Estamos convencidos de que Colombia va a la deriva. Necesita un nuevo rumbo que le devuelva a la gente el optimismo, la confianza y la tranquilidad de saber que el país estará en manos de alguien con experiencia. No seré una voz más del antipetrismo. El país ya conoce los resultados del actual gobierno. No nos quedaremos en las críticas al pasado. Es momento de construir el futuro, unirnos en torno a causas comunes y avanzar social y económicamente.

Ese contacto con la gente y el llamado a unificar, ¿están ligados a su idea de ser un “buen candidato” más allá de tener un buen perfil técnico?

Necesitamos enamorar nuevamente a Colombia. El país está apático, desilusionado de la política. La gente se siente frustrada y decepcionada. Para revertir esa sensación se necesita un candidato que conecte con la ciudadanía, que interprete sus sentimientos y necesidades.

La experiencia, que he adquirido en distintos cargos de alta responsabilidad, será fundamental para gobernar y tomar decisiones acertadas. Pero, hasta el 7 de agosto de 2026, el país requiere un aspirante que genere confianza y convenza al ciudadano de que vamos por el camino correcto.

Usted ha mencionado la necesidad de vencer al petrismo y la posibilidad de alianzas. ¿Qué tipo de personas deberían integrarlas?

Quiero una candidatura independiente, con libertad y autonomía para abordar temas complejos, como la lucha contra la corrupción. Por eso, no buscaré respaldo de partidos políticos. Quiero presentarles a los colombianos propuestas claras sobre cómo combatir la corrupción, que está profundamente ligada a la forma en que se ejerce la política.

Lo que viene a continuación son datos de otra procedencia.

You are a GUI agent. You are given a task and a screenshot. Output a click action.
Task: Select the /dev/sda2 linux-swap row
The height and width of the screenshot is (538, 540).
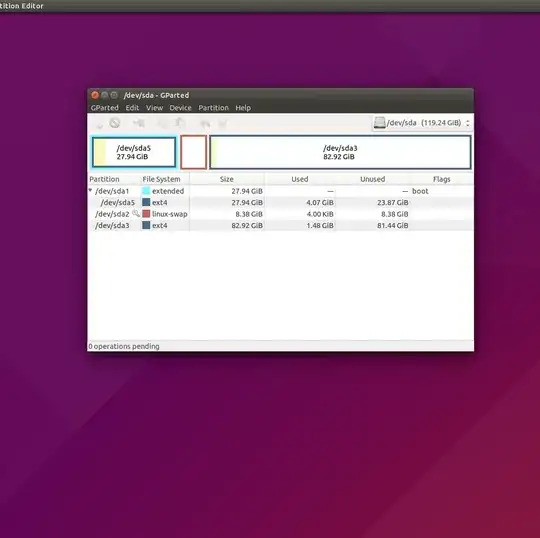coord(280,214)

Más adelante, podrán sumarse personas que compartan mis ideas. Pero no me interesa una agenda impuesta por las colectividades. Aspiro a construir un proyecto directamente con los ciudadanos. Luego, si los partidos desean apoyar una visión concreta, bienvenidos serán.

Como exministro de Hacienda, ¿qué propone para enfrentar el desequilibrio fiscal que heredará el próximo Gobierno?

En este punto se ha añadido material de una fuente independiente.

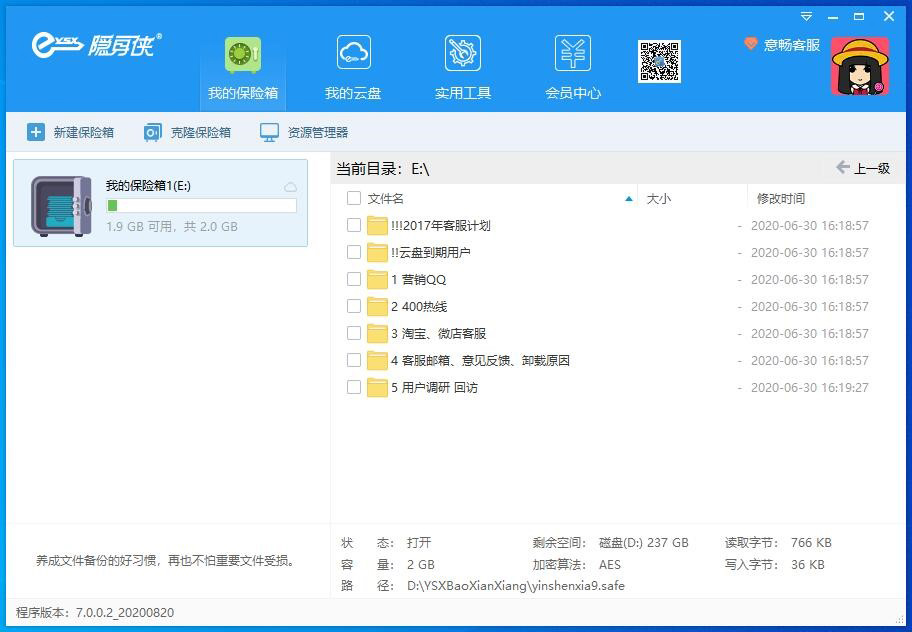Viewport: 912px width, 632px height.
Task: Click the sort arrow in 文件名 column
Action: 628,199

La situación fiscal del país es crítica. Nunca habíamos estado tan mal sin que exista una razón contundente como una pandemia o una crisis internacional. A mí me tocó enfrentar una caída abrupta del precio del petróleo, que redujo a la mitad los ingresos por exportaciones. Aun así, mantuvimos el país a flote, la economía creció, y la pobreza y la desigualdad disminuyeron.

Sé tomar decisiones difíciles e impopulares, pero necesarias. El próximo Gobierno deberá hacer lo mismo: actuar con firmeza para evitar una implosión fiscal. Este gobierno dejará al país al borde del abismo, con una crisis en salud, una situación de seguridad precaria y un posible racionamiento.

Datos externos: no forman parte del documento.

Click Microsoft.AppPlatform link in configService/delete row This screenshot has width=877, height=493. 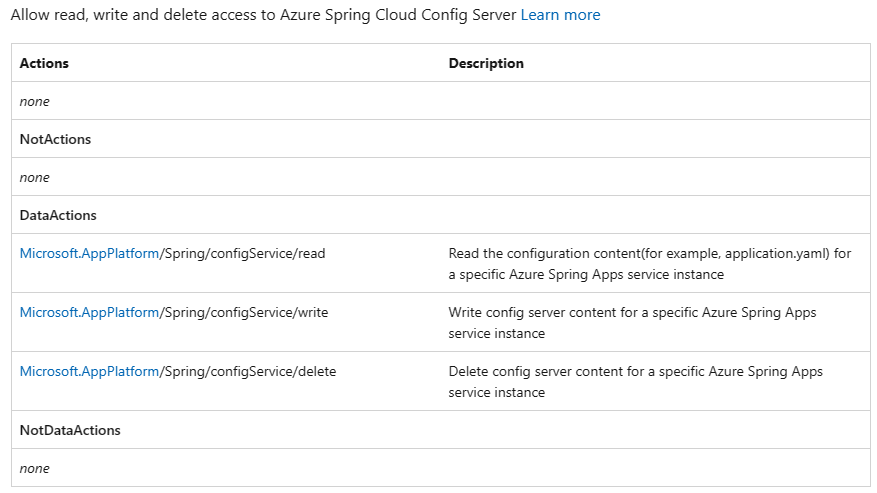[x=89, y=372]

No se puede improvisar. La próxima administración debe estar preparada desde el primer día. Yo hablo con la verdad, propongo soluciones reales y evito vender ilusiones. No solo Petro ha hecho promesas vacías; también hay aspirantes de derecha que engañan. Yo represento una alternativa distinta.

¿Cree viable entregar un millón de pesos a cada niño que nace en Colombia como lo está proponiendo una precandidata?

Ese es un ejemplo claro de una propuesta sin sentido. No tiene lógica. Lo prioritario es atender a los colombianos que ya viven aquí y que, en muchos casos, quieren irse del país por falta de oportunidades. Ese dinero debería invertirse en educación y empleo para ellos, no en fomentar nacimientos.

¿Qué piensa del crecimiento desmedido del Estado y la contratación por prestación de servicios?


Tenemos un déficit fiscal muy alto, pero no vemos al Gobierno ejecutando obras. Petro no ha inaugurado carreteras, colegios ni universidades, pese a lo que prometió. Sin embargo, sí ha gastado recursos de manera silenciosa pero efectiva desde el punto de vista político.

Solo este año se han firmado 347.000 contratos de prestación de servicios por $16 billones. Muchos de esos contratistas llegaron al Estado por afinidad política, no por mérito. Son parte de un aparato clientelista que busca asegurar votos para el Pacto Histórico en futuras elecciones.

El próximo año exigirá un ajuste fiscal profundo, una reducción del gasto y el cierre de entidades que no cumplen su función, como el Ministerio de la Igualdad, la Unidad Nacional de Gestión del Riesgo de Desastres o la UNP. También se deben eliminar fondos ineficientes en varios ministerios que no benefician al ciudadano común.